**Job A**
Go through the blog post on transit lessons from the classics and list every name it gives for a person, a place, a publication, or a website.
**Job B**
Pick up the blog post on transit lessons from the classics after its final sentence and keep writing it.

Segment Start: Passage for review

Sunday, May 06, 2012
Transit lessons for Honolulu from the classics
by Larry Geller
I have to admit that I made it through high school English classes with the help of Classics Illustrated comics. For example, I just didn’t want to spend the time reading The Odyssey by Homer. I tried, really I did, but my true feeling was that this old literature should be respected but not imposed on modern kids.
Fortunately, we had excellent alternative resources available to us. No, not Google or Wikipedia, but Classics Illustrated comics. For a few cents I might even enjoy the stale old classics while getting up to speed enough to pass the quiz. In class discussions I really sounded as though I knew what I was talking about.
Probably, teachers were on to this, but what could they do? I held a paperback copy of the actual Odyssey in my hands and could find a key passage if called upon. I could fake it each time, and I did.

Segment End: Passage for review
Segment Start: Information shown

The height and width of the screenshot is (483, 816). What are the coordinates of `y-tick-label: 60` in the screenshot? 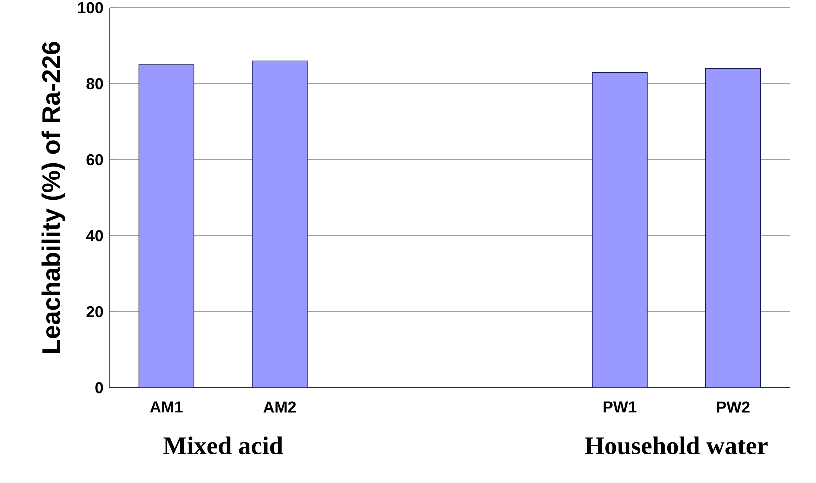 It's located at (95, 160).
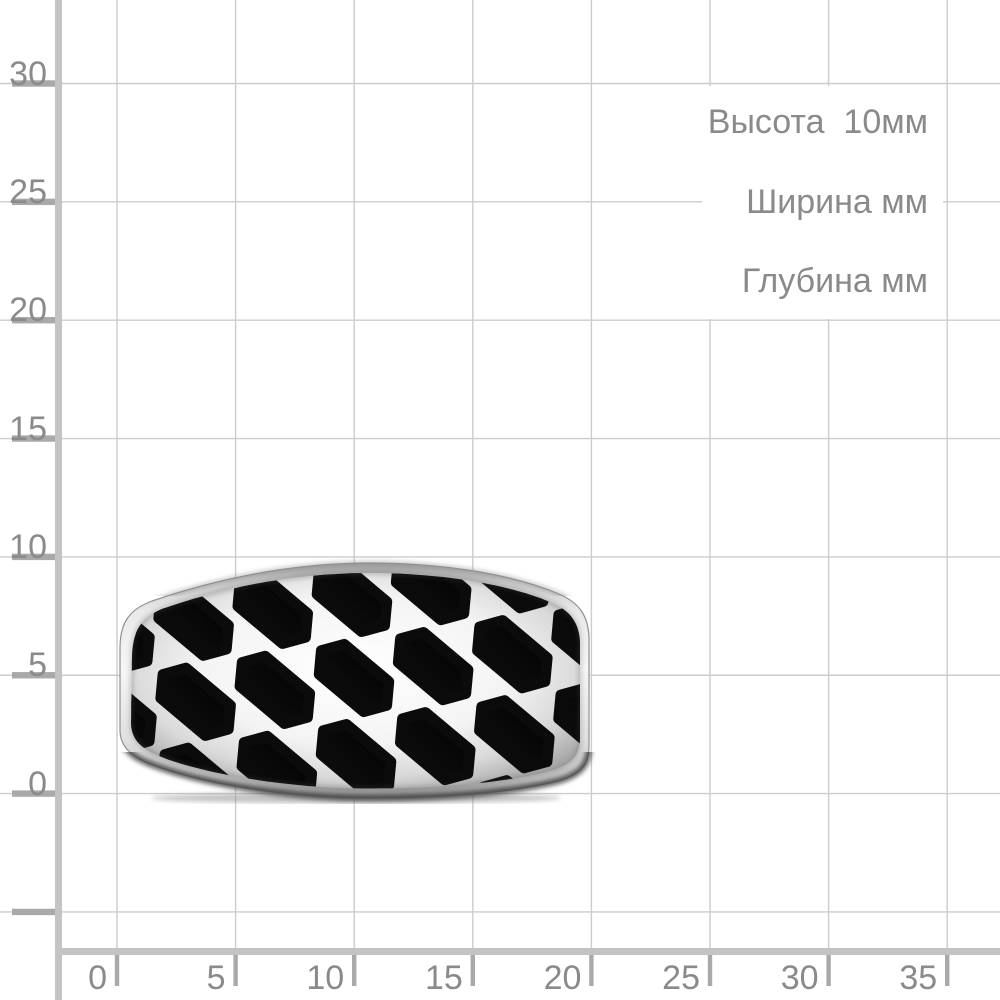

Segment End: Information shown

**Expected output A**
Honolulu, Larry Geller, Classics Illustrated, The Odyssey, Homer, Google, Wikipedia

**Expected output B**
In the illustration above (click for larger), Odysseus stuffs the ears of his crew with beeswax so they will not hear the songs of the Sirens as their ship passes their island, and has them strap him to the mast so he can enjoy it, instructing them not to cut him down no matter how much he implores. If they were to succumb and turn the ship to the island, they would perish.
From the Wikipedia:
In his notebooks Leonardo da Vinci wrote of the Siren, "The siren sings so sweetly that she lulls the mariners to sleep; then she climbs upon the ships and kills the sleeping mariners."
Certainly, this can be a metaphor for Honolulu’s rail project. Who could resist the promise of reduced traffic on the highways that the rail sirens sing? And given the cost, both economic and to the environment, wouldn’t we perish if we succumbed to that enticing song?
This morning we caught up with the podcast of Wait Wait Don’t Tell Me, in which one of the questions asked of a contestant mentioned this short quotation from Henry David Thoreau’s Walden:
“We do not ride on the railroad; it rides upon us.”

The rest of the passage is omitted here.